Somewhere toward the end of the second year of my new life, I decided to start looking for an answer to a question that I was not hearing anyone ask in the endurance world: why do we rely on sugar so much? Is there a low-carb option? I was already sympathetic to the paleo mindset before I knew that label. I have been a small-farm, vegetable CSA, pastured chicken, grass-fed beef, raw dairy advocate for a long time. But there was a disconnect. I had been drinking the kool-aid (actually gatorade) of the conventional wisdom that constant streams of highly refined carbs were the way to fuel any long distance activity. But these were the substances that caused me lifelong trouble. Was there a way out of this vicious cycle? Or would I just continue being the fattest guy at the race?

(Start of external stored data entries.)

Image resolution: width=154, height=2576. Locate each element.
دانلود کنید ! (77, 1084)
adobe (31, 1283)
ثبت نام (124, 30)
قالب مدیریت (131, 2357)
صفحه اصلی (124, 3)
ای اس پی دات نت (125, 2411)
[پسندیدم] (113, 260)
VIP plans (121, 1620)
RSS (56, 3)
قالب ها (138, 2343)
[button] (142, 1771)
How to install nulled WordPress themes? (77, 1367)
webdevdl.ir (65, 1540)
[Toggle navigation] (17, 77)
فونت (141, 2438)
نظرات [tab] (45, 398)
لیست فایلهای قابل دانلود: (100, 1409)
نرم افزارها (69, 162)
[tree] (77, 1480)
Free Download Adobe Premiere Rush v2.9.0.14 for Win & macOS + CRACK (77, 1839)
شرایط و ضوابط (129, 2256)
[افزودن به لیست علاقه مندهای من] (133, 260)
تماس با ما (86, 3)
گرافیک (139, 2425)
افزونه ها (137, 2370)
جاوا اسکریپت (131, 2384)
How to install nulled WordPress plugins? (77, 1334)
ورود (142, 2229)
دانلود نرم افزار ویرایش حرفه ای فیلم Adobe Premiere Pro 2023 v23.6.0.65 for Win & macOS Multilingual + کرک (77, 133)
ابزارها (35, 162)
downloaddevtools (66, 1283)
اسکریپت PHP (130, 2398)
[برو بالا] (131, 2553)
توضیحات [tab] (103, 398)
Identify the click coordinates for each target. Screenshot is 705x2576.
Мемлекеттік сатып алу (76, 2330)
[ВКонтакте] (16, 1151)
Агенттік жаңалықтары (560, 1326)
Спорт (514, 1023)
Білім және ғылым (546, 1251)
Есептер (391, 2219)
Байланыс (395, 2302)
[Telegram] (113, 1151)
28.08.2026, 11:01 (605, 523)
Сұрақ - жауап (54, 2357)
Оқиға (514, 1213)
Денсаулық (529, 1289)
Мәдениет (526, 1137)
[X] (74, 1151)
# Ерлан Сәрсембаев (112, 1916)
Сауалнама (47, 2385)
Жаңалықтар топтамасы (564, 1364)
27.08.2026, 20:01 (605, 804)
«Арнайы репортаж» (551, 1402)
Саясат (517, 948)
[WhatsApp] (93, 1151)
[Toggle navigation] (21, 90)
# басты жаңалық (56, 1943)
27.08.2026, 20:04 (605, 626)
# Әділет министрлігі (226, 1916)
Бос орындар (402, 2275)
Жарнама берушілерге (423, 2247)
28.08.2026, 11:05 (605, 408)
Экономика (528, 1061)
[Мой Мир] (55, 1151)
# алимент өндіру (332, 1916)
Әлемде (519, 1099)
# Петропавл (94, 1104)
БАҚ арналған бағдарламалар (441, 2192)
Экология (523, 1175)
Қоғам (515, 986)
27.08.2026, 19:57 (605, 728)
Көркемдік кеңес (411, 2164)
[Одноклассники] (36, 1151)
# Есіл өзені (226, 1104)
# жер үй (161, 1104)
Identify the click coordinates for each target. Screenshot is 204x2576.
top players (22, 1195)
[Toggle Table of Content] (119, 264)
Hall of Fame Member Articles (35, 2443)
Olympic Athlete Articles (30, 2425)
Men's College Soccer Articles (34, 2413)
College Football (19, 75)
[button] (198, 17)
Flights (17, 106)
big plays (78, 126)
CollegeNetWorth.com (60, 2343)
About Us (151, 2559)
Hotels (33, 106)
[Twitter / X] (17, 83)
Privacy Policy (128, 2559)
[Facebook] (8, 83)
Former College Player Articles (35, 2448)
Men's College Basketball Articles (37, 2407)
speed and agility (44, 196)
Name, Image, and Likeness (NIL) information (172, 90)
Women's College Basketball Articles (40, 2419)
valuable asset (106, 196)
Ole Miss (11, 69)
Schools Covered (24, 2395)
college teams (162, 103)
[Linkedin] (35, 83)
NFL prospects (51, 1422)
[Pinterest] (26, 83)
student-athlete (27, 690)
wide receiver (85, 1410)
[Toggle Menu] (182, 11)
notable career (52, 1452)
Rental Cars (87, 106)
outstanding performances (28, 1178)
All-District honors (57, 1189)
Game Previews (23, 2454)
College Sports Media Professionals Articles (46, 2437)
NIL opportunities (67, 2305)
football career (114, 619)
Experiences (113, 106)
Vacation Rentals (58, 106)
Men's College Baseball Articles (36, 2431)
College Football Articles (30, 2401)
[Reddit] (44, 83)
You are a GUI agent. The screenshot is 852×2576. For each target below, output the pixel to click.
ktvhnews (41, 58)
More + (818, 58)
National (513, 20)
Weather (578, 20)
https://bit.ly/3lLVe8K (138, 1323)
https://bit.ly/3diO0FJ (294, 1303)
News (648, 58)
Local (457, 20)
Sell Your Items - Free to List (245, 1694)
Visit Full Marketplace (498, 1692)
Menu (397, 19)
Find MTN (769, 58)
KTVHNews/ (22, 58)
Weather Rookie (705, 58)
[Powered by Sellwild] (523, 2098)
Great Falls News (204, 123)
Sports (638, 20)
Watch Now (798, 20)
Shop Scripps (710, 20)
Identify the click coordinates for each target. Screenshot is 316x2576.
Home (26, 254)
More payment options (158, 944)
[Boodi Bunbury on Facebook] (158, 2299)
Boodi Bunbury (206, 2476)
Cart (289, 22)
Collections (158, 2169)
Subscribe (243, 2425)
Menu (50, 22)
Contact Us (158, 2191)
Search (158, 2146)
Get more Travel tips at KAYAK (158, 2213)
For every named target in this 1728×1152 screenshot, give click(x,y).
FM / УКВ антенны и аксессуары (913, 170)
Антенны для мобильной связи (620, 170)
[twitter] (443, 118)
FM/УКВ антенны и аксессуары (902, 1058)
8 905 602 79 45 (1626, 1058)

IF you’re reading this post, then you know the rest of the story. First through the Angriest Trainer podcast, then with an expanding web of resources, the names Jimmy Moore, Mark Sisson, Bob Seebohar, Gary Taubes, William Davis, Nora Gedgaudas, Phinney and Volek, all became part of my library.
I am in season three of becoming a runner and triathlete. I am still between Doughboy and Ironman. And I still have what an addict needs to properly call a relapse from time to time. But now when I open a swag bag and it’s full of cookies, nutrigrain bars, gels, or even a huge jar of spread that’s nothing but sugar and industrial seed oils, I just pass it along. And as I’ve joined a facebook group with one of those very telling names “Run Disney So I Can Eat Disney” I enjoy the camraderie and fun of groups like this, but I’m sure to say “hey, the bacon challenge is fun, but it is what we should be fueling on anyway!”
The NSNG voices are growing, the paleo movement is making inroads into endurance (when they’re not slamming “chronic cardio”) and when more people have their ah-ha! moment as Vinnie nails the reality of all the porta-potties, gels, and fat people at triathlon (I resemble that remark), you’re going to see a movement take hold. There’s no reason we have to keep blending the sport that we love with the “food” that gives us the weight we’re trying to lose through that sport.
There is another way. Getting off the couch is a great first step, and I applaud anyone willing to do it. Food is usually a tougher enemy. But if I can make a change and willingly put on lycra in front of other people, there’s no reason I should let oreos bring me down.
I’m not perfect at this, and my current stretch of weight loss is slow. But when I dropped grains and sugars, I reversed type 2 diabetes and significantly lowered my triglycerides. This stuff works. And it can work for all the distance activities I want to do. I just have to look the other way when the big sponsors push all their carbage in my face.